- _Exercise passage_
○ ○ ○ ○ ○

Sun Devil Staff Works Overtime To Get Ready For Memphis
March 20, 2003
By Brian Gomez, TheSunDevils.com
Chances are good that the Arizona State men's basketball coaching staff hasn't gotten much sleep this week.
In preparation for, perhaps, the biggest game of their collective careers, head coach Rob Evans, assistants Russ Pennell, Tony Benford and Dan O'Dowd and a host of team managers and support staff members have worked diligently to learn anything and everything they possibly can about Memphis.
Earlier this week, they started watching the first of 15 to 20 game tapes of the Tigers. They placed calls to eight or nine different coaches whose teams played Memphis this season. And they began sifting through countless scouting reports that offer a blueprint of a team coached by a former NBA assistant in John Calipari.
'We'll know everything we need to know about them,' Evans said. 'We'll know a lot about them in terms of what they do individually and what their kids do.'
If the No. 10-seeded Sun Devils beat the No. 7 Tigers in Thursday's West Regional opener, they'll face the winner of a game played between No. 2 Kansas and No. 15 Utah State. Evans said one of his assistant coaches is already scouting both those schools for the possible Saturday matchup.

○ ○ ○ ○ ○

- _Directions for this task_
Rewrite the Arizona State basketball article above with "scouting reports" replaced by "opponent profiles". Begin at the words "Earlier this week, they" and stop after "in John Calipari.".

- _Given material_
○ ○ ○ ○ ○

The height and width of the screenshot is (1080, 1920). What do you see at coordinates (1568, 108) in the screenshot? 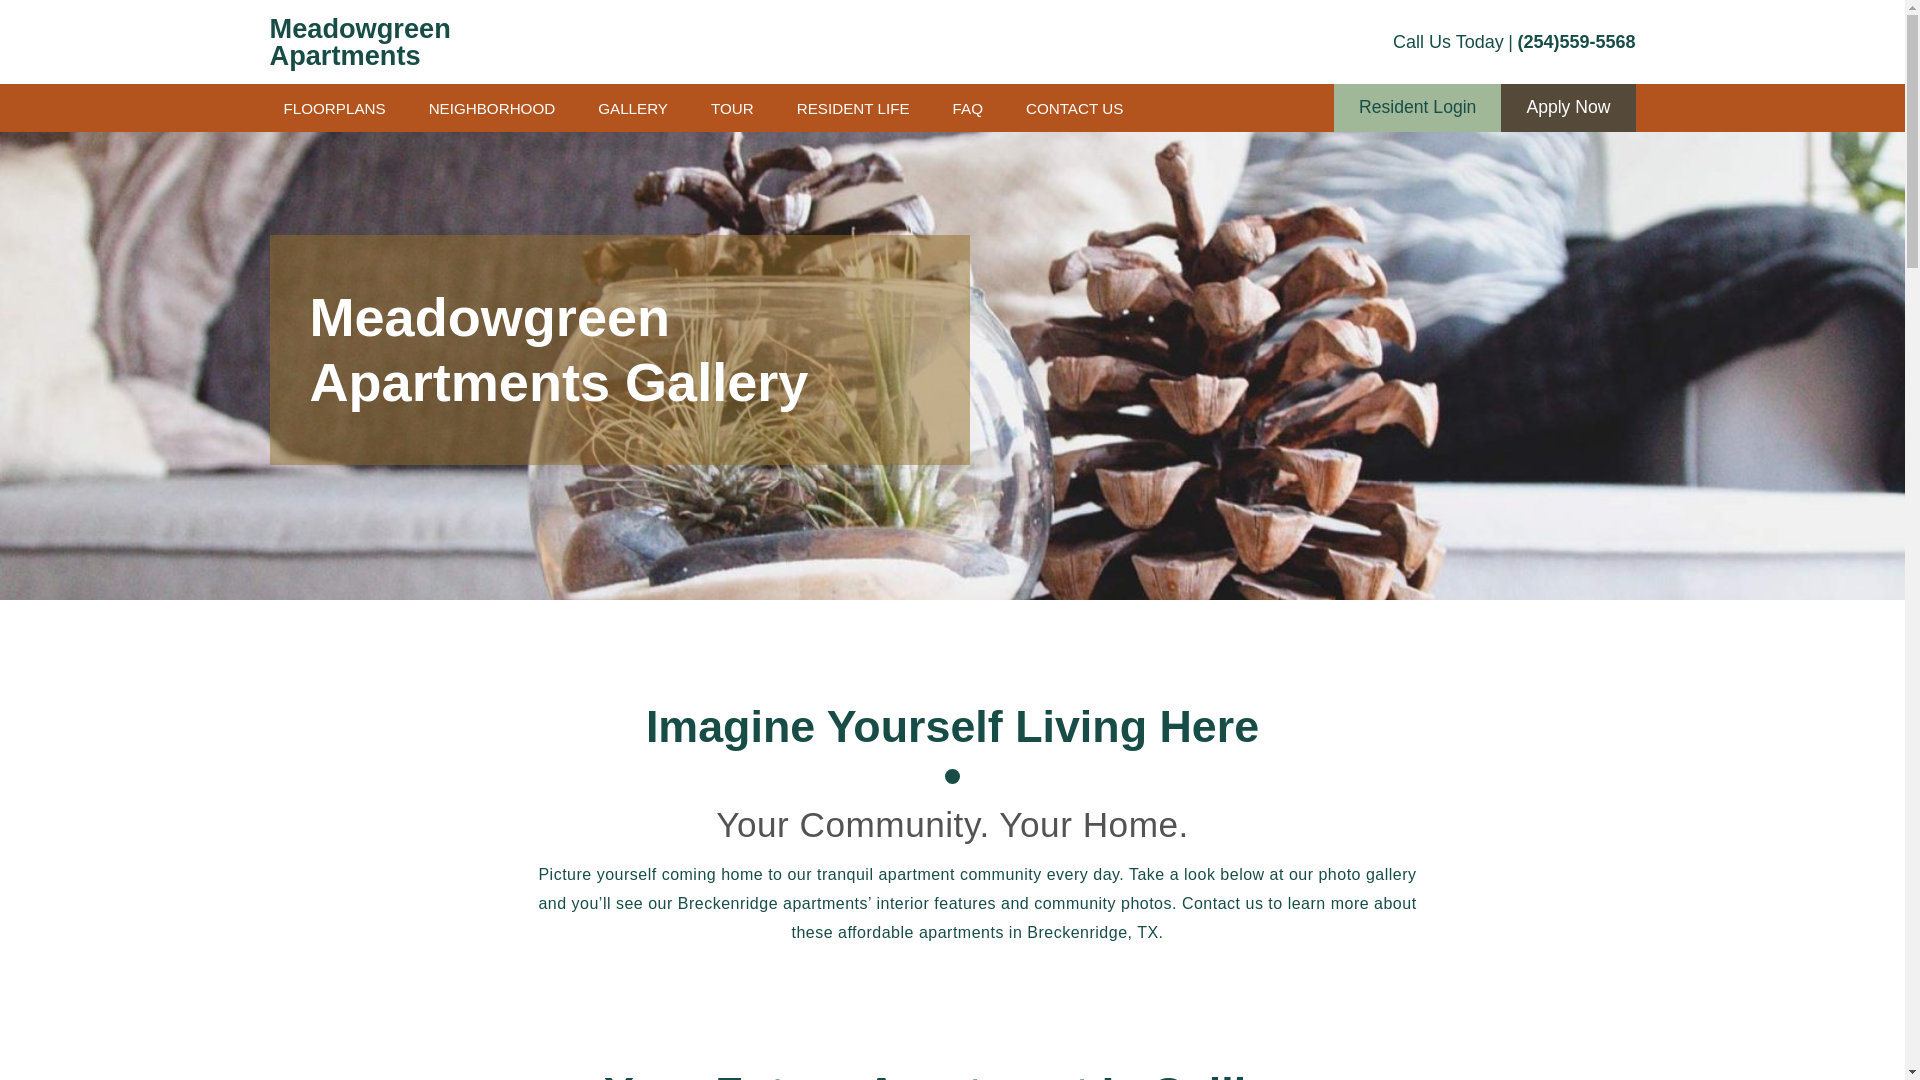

○ ○ ○ ○ ○

- _Worked solution_
Earlier this week, they started watching the first of 15 to 20 game tapes of the Tigers. They placed calls to eight or nine different coaches whose teams played Memphis this season. And they began sifting through countless opponent profiles that offer a blueprint of a team coached by a former NBA assistant in John Calipari.